— Data extracts —
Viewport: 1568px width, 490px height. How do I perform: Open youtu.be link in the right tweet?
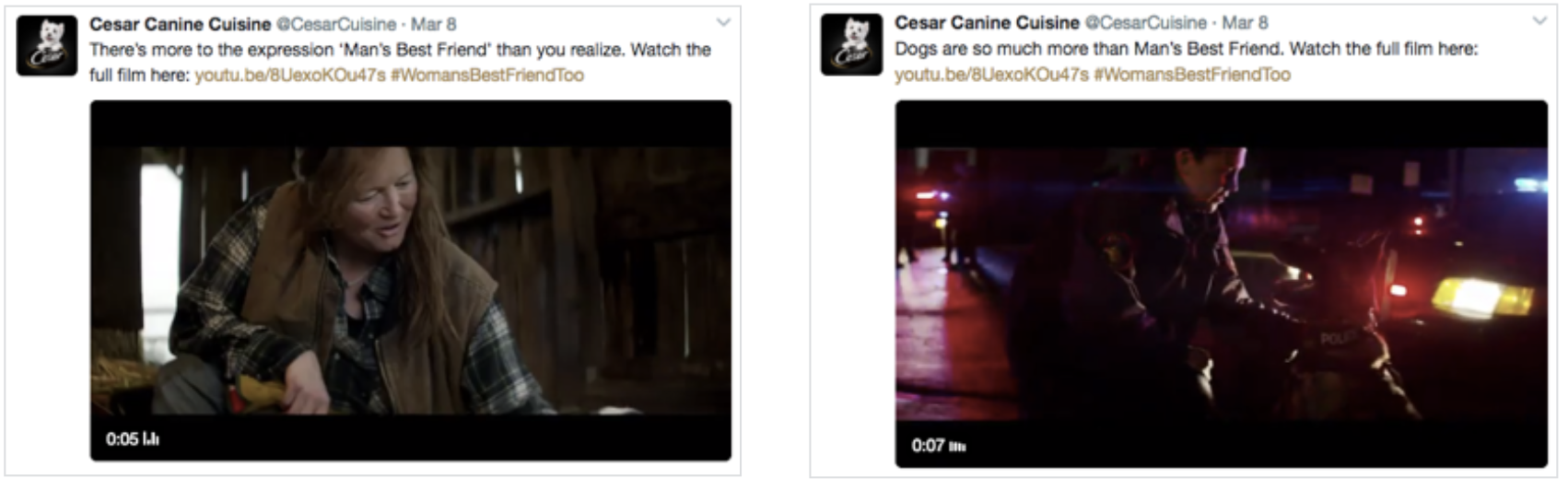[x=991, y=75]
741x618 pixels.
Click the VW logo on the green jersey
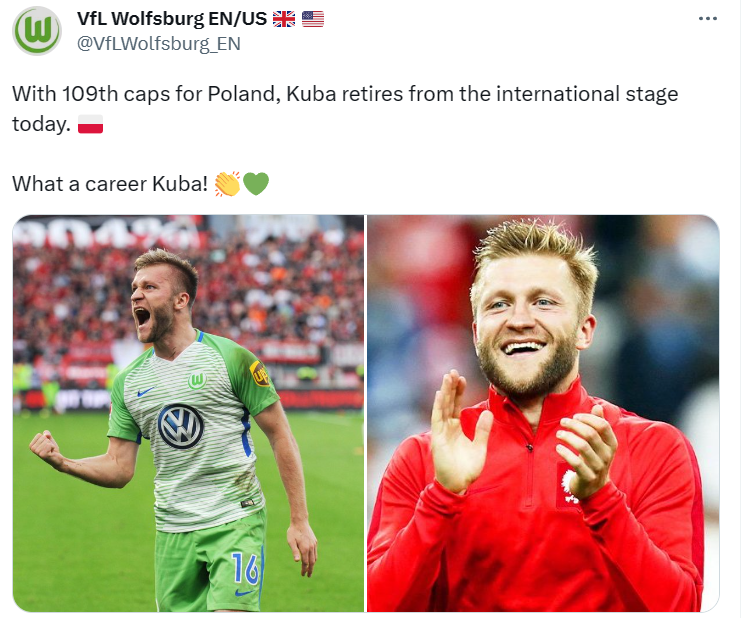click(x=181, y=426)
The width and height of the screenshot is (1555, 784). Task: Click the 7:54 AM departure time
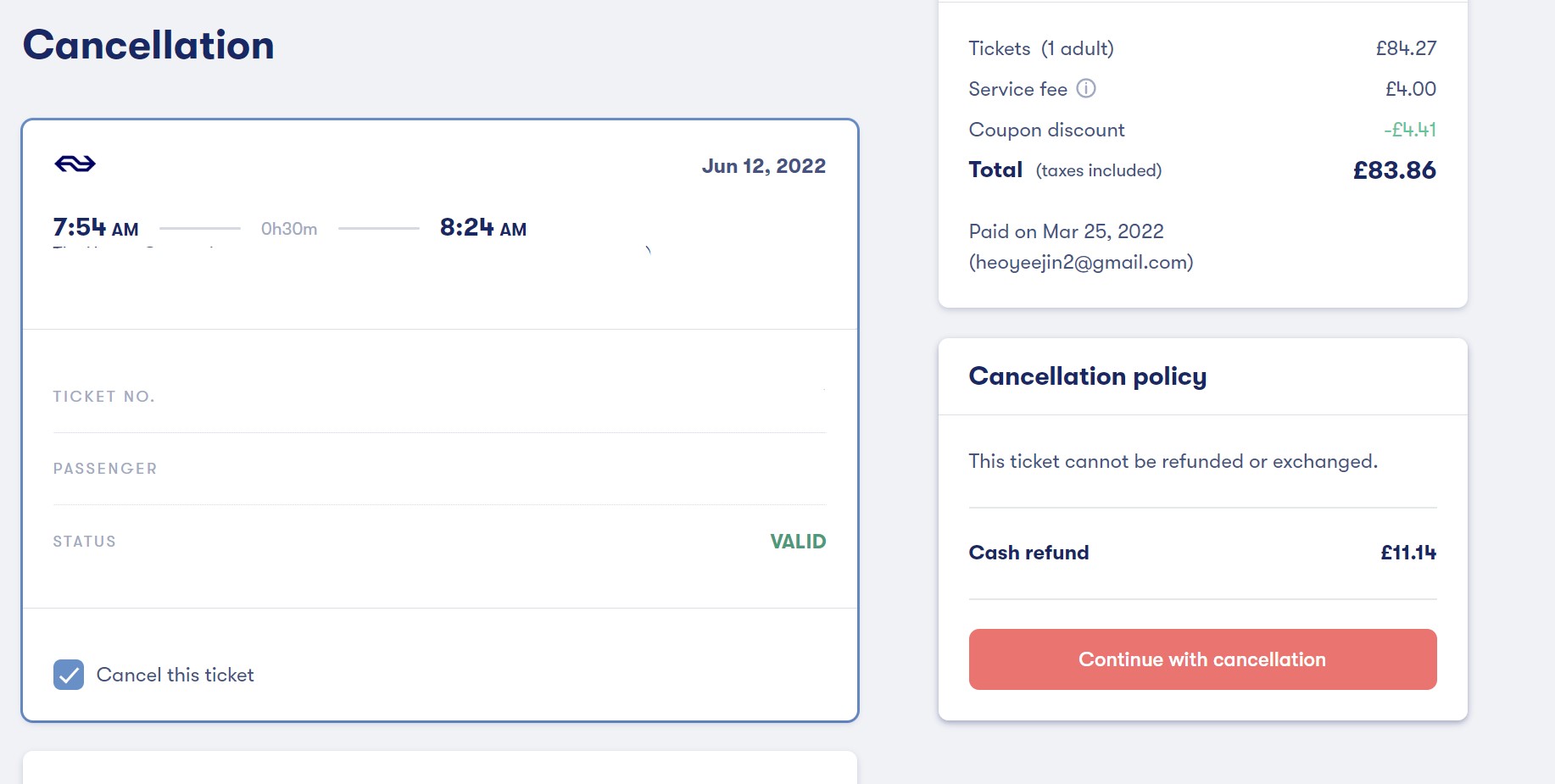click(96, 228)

---

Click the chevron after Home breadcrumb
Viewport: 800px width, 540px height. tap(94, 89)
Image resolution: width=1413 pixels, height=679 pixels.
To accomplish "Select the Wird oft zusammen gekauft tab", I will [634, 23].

— Your objective —
Look for the word "pixels". Copy out every line of the data that has it.

— Output of the task —
741x618 pixels.
Image resolution: width=1413 pixels, height=679 pixels.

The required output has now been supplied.